The big data serving engine - Store, search, rank and organize big data at user serving time. Vespa is an engine for low-latency computation over large data sets. It stores and indexes your data and executes distributed queries including evaluation of machine-learned models over many data points in real time.
Table of contents
Background
Use cases such as search, recommendation and personalization need to select a subset of data in a large corpus, evaluate machine-learned models over the selected data, organize and aggregate it and return it, typically in less than 100 milliseconds, all while the data corpus is continuously changing.
This is hard to do, especially with large corpuses that needs to be distributed over multiple nodes and evaluated in parallel. Vespa is a platform which performs these operations for you. It has been in development for many years and is used on a number of large internet services and apps which serve hundreds of thousands of queries from Vespa per second.
Install
To get started using Vespa pick one of the quick start documents:
- Run on a Mac or Linux machine using Docker
- Run on a Windows machine using Docker
- Run on a Mac or Linux machine using VirtualBox+Vagrant
- Multinode install on AWS EC2
- Multinode install on AWS ECS
Usage
- The application created in the quickstart is fully functional and production ready, but you may want to add more nodes for redundancy.
- Try the Blog search and recommendation tutorial to learn more about using Vespa
- See developing applications on adding your own Java components to your Vespa application.
- Vespa APIs is useful to understand how to interface with Vespa
- Explore the sample applications
Full documentation is available on https://docs.vespa.ai.
Contribute
We welcome contributions! See CONTRIBUTING.md to learn how to contribute.
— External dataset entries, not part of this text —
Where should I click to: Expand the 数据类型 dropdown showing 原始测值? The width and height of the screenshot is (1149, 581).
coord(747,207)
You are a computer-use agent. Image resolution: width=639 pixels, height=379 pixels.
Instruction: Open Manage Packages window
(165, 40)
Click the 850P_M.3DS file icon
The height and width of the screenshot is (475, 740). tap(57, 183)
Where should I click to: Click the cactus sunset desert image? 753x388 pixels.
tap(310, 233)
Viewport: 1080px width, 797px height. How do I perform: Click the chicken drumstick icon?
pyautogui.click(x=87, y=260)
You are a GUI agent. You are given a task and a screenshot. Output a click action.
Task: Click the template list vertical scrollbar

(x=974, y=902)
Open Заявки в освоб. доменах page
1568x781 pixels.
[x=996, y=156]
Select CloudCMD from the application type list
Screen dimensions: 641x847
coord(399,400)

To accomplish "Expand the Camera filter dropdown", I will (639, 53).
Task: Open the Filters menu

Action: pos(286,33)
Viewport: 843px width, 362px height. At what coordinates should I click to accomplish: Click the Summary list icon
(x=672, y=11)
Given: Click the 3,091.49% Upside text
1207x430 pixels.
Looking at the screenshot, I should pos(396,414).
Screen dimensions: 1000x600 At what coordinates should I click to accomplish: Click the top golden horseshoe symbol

If you want to contribute to the documentation, see https://github.com/vespa-engine/documentation
Building
You do not need to build Vespa to use it, but if you want to contribute you need to be able to build the code. This section explains how to build and test Vespa. To understand where to make changes, see Code-map.md. Some suggested improvements with pointers to code are in TODO.md.
Set up the build environment
C++ and Java building is supported on CentOS 7. The Java source can also be built on any platform having Java 11 and Maven installed. We recommend using the following environment: Create C++ / Java dev environment on CentOS using VirtualBox and Vagrant. You can also setup CentOS 7 natively and install the following build dependencies:
sudo yum-config-manager --add-repo https://copr.fedorainfracloud.org/coprs/g/vespa/vespa/repo/epel-7/group_vespa-vespa-epel-7.repo
sudo yum -y install epel-release centos-release-scl yum-utils
sudo yum -y install ccache \
rpm-build
yum-builddep -y <vespa-source>/dist/vespa.spec
Build Java modules
export MAVEN_OPTS="-Xms128m -Xmx1024m"
source /opt/rh/rh-maven35/enable
bash bootstrap.sh java
mvn -T <num-threads> install
Build C++ modules
Replace <build-dir>
with the name of the directory in which you'd like to build Vespa.
Replace <source-dir>
with the directory in which you've cloned/unpacked the source tree.
bash bootstrap-cpp.sh <source-dir> <build-dir>
cd <build-dir>
make -j <num-threads>
ctest3 -j <num-threads>
Create RPM packages
sh dist.sh VERSION && rpmbuild -ba ~/rpmbuild/SPECS/vespa-VERSION.spec
License
Code licensed under the Apache 2.0 license. See LICENSE for terms.